Se cumplen 85 años de la muerte de Horacio Quiroga (Uruguay 1878-Argentina 1937), escritor cuya figura evoca un derrotero implacable de fatalidades que impregnaron una obra vívida y apabullante, en la que se destacó como cultor del texto breve, a partir de relatos que hoy son un clásico, como sus «Cuentos de la selva» o los «Cuentos de amor, de locura y de muerte».
Horacio Silvestre Quiroga Forteza nació el 31 de diciembre de 1878 en Salto, Uruguay. Su infancia quedó marcada por la muerte de su padre, quien se disparó accidentalmente cuando descendía de una embarcación, en presencia de su mujer y del propio Horacio. En 1891, su madre se casó con Ascencio Barcos, quien fue un buen padrastro para el niño, pero la tragedia volvió a tocar la puerta: Ascencio sufrió un derrame cerebral que le impedía hablar; lesión que lo indujo a quitarse la vida de un disparo.
Considerado como «el Edgar Allan Poe sudamericano», tuvo a la literatura como aliada para sobreponerse. Inspirado por una joven mujer de quien se había enamorado, escribió «Una estación de amor» (1898). Más tarde viajó a Europa, donde conoció a muchas figuras de la cultura como el poeta Rubén Darío. Esta experiencia tomó registro en su «Diario de viaje a París» (1900). Y fue a comienzos del nuevo siglo cuando se instaló en Buenos Aires, para continuar con una carrera literaria imparable: publicó «Los arrecifes de coral»(1901), poemas, cuentos y prosas líricas de corte modernista; los relatos de «El crimen del otro» (1904), la novela breve «Los perseguidos» (1905), inspirada en un viaje con Leopoldo Lugones por la selva misionera, y otra más extensa: «Historia de un amor turbio» (1908). Un año después de esta novela, llegó Misiones, donde se desempeñó como juez de paz en San Ignacio, mientras cultivaba yerba mate y naranjas.
De regreso en Buenos Aires trabajó en el consulado de Uruguay y publicó, tal vez, la más famosa de sus obras, «Cuentos de amor, de locura y de muerte» (1917), a la que siguieron «Cuentos de la selva» (1918) y «El salvaje» (1920), la obra teatral «Las sacrificadas» (1920) y el renombrado «Decálogo del perfecto cuentista» (1927), donde reunió consejos y orientaciones para jóvenes escritores sobre el género cuentístico, al mismo tiempo que colaboraba en diarios y revistas, como Caras y Caretas, Fray Mocho, La Novela Semanal y La Nación.

[Datos recopilados]

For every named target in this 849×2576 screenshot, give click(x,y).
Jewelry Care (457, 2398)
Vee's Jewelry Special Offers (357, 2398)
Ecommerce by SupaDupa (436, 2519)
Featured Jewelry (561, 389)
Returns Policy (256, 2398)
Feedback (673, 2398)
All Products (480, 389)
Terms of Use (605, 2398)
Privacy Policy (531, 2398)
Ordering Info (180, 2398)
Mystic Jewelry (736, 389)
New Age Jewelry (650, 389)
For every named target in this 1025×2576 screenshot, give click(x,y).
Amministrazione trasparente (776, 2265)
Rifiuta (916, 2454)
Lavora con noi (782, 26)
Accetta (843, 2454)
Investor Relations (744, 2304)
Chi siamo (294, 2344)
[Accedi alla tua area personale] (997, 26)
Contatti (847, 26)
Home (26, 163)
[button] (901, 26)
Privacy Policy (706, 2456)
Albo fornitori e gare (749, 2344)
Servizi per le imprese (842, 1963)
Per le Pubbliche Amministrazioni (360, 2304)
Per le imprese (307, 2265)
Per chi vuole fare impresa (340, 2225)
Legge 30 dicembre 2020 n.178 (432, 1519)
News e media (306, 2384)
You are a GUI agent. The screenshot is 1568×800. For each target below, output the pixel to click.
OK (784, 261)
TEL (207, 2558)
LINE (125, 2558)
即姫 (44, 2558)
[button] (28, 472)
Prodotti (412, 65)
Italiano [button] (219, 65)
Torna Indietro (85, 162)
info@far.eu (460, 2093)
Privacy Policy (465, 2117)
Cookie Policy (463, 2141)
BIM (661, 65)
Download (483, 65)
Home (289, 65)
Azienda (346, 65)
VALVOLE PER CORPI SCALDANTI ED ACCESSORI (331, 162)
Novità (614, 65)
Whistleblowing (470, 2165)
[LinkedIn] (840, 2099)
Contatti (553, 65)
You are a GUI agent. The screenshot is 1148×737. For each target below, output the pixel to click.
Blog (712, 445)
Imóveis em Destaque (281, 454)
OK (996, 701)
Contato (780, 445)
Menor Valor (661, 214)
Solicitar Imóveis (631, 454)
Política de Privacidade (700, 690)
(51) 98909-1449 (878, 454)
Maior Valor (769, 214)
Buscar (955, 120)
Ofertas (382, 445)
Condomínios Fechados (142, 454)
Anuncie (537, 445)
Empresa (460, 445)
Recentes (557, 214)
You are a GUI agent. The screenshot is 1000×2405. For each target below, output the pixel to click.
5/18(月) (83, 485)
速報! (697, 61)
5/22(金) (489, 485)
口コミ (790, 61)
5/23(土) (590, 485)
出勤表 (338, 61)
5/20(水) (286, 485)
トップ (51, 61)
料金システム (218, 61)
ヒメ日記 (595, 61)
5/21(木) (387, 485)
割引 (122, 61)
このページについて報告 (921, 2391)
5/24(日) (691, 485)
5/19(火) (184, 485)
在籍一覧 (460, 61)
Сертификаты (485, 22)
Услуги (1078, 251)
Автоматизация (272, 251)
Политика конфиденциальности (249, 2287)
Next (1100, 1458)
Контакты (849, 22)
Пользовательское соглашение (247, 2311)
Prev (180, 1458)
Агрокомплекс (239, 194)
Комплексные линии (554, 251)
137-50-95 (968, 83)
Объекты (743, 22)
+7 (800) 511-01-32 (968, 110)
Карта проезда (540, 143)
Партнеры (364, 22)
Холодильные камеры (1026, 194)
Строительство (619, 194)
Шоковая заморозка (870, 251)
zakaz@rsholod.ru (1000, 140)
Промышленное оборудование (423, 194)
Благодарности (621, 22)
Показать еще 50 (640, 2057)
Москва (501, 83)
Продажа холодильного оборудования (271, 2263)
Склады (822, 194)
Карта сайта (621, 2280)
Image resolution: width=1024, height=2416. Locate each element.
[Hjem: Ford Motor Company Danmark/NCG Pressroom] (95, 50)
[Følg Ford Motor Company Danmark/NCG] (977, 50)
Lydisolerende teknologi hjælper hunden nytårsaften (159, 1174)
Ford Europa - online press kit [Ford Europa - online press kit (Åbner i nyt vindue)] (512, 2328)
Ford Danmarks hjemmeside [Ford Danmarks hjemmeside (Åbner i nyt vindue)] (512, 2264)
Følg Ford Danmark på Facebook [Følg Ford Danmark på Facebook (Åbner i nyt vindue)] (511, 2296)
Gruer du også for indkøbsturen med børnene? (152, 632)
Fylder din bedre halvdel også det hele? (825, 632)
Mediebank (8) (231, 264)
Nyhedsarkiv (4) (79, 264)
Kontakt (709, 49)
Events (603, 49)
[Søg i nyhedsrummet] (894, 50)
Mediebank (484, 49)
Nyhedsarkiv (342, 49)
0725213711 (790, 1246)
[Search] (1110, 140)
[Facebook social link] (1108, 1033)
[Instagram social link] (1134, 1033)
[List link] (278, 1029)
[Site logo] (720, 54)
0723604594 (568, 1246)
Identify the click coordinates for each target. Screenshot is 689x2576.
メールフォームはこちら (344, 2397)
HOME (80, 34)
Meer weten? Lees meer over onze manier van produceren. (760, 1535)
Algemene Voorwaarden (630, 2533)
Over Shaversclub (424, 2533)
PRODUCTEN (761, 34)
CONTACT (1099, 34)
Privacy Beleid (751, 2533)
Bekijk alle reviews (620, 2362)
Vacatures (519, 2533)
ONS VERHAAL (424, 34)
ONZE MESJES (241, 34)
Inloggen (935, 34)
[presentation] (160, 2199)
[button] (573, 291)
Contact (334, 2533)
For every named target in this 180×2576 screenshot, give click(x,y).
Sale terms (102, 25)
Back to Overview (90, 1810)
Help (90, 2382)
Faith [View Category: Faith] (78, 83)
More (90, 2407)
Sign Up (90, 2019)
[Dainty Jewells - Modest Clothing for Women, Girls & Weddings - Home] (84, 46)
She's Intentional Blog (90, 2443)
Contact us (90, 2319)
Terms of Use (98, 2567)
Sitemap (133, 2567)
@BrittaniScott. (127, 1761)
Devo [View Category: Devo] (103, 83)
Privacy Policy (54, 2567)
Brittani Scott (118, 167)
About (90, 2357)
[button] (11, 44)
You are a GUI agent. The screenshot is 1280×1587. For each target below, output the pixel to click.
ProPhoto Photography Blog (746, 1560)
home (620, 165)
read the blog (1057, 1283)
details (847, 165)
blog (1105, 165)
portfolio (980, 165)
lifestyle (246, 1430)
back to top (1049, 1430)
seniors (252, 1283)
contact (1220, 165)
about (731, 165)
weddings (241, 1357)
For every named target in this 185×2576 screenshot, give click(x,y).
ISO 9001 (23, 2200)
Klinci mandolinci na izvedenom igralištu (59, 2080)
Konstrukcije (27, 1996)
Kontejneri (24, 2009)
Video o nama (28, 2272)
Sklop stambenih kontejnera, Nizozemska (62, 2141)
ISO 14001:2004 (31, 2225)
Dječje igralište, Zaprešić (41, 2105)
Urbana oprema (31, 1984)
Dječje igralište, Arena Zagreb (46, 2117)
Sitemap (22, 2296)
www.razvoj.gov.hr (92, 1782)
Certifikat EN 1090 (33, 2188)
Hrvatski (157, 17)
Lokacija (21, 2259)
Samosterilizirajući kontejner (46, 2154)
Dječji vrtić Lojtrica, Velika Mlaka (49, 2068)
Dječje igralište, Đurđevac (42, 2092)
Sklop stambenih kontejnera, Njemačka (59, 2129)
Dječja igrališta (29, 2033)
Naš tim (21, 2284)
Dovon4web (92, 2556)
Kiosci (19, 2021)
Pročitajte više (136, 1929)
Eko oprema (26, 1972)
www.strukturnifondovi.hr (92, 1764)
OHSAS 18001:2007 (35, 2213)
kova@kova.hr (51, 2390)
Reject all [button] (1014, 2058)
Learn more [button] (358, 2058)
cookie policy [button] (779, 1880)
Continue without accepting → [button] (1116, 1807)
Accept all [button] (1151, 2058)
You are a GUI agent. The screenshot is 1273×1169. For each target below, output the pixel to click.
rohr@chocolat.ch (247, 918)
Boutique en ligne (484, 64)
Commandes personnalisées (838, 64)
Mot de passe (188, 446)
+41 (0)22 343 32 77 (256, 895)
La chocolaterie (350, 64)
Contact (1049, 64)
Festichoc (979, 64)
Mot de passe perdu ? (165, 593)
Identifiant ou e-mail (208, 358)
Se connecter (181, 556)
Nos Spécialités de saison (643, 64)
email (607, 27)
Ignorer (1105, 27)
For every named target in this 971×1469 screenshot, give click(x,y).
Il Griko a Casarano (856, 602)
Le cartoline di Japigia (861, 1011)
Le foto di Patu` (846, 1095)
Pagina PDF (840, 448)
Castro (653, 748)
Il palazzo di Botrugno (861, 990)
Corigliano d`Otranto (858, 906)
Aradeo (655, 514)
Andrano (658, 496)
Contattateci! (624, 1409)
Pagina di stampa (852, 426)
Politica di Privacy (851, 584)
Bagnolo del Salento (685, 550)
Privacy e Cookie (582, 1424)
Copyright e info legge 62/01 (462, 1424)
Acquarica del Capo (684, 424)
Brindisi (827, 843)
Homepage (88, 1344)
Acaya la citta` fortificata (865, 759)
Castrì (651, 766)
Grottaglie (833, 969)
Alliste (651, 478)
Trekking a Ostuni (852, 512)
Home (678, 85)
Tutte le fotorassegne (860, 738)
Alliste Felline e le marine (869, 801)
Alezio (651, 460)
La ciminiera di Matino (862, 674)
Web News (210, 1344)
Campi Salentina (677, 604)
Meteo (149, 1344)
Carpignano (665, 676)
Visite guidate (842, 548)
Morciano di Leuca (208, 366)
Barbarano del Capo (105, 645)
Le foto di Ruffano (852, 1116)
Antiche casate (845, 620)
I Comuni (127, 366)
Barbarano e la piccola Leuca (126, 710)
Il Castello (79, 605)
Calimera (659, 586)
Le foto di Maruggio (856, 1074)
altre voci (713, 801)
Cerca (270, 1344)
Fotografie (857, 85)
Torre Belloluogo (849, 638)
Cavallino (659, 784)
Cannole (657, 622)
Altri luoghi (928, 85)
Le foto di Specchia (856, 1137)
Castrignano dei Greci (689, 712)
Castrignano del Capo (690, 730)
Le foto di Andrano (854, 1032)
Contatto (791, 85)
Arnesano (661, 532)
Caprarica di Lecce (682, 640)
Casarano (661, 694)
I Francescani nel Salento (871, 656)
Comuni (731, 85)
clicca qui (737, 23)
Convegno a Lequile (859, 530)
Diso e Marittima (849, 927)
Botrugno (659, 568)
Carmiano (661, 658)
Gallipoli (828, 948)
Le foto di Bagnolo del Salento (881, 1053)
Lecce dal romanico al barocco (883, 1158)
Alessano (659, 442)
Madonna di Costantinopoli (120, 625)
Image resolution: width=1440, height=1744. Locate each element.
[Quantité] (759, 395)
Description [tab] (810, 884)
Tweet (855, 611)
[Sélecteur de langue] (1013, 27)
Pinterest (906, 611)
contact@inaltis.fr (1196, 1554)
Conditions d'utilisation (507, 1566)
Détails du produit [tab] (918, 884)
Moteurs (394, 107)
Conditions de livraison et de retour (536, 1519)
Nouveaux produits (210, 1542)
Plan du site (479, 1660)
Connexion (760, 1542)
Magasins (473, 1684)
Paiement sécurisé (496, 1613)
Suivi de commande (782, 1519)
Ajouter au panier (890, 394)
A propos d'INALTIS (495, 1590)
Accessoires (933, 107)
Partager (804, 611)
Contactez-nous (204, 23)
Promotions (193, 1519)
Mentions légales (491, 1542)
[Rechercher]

Tareas por realizar:
• a. Actualiza el texto sobre Horacio Quiroga desde "Se cumplen 85" hasta "de un disparo." inclusive, y escribe ese tramo de nuevo con "padrastro" reemplazado por "tutor".
• b. Indica si cada afirmación concuerda con el texto sobre Horacio Quiroga y responde sí o no, citando literalmente las palabras del texto que lo deciden. (i) Quiroga nació en Salto, Uruguay, el 31 de diciembre de 1878. (ii) La novela «Los perseguidos» se inspiró en un viaje con Rubén Darío por la selva misionera. (iii) Quiroga trabajó en el consulado de Uruguay mientras vivía en Misiones.

Respuestas en orden:
• a.
Se cumplen 85 años de la muerte de Horacio Quiroga (Uruguay 1878-Argentina 1937), escritor cuya figura evoca un derrotero implacable de fatalidades que impregnaron una obra vívida y apabullante, en la que se destacó como cultor del texto breve, a partir de relatos que hoy son un clásico, como sus «Cuentos de la selva» o los «Cuentos de amor, de locura y de muerte».
Horacio Silvestre Quiroga Forteza nació el 31 de diciembre de 1878 en Salto, Uruguay. Su infancia quedó marcada por la muerte de su padre, quien se disparó accidentalmente cuando descendía de una embarcación, en presencia de su mujer y del propio Horacio. En 1891, su madre se casó con Ascencio Barcos, quien fue un buen tutor para el niño, pero la tragedia volvió a tocar la puerta: Ascencio sufrió un derrame cerebral que le impedía hablar; lesión que lo indujo a quitarse la vida de un disparo.

• b.
(i) Sí: «Horacio Silvestre Quiroga Forteza nació el 31 de diciembre de 1878 en Salto, Uruguay.»
(ii) No: «la novela breve «Los perseguidos» (1905), inspirada en un viaje con Leopoldo Lugones por la selva misionera».
(iii) No: «De regreso en Buenos Aires trabajó en el consulado de Uruguay».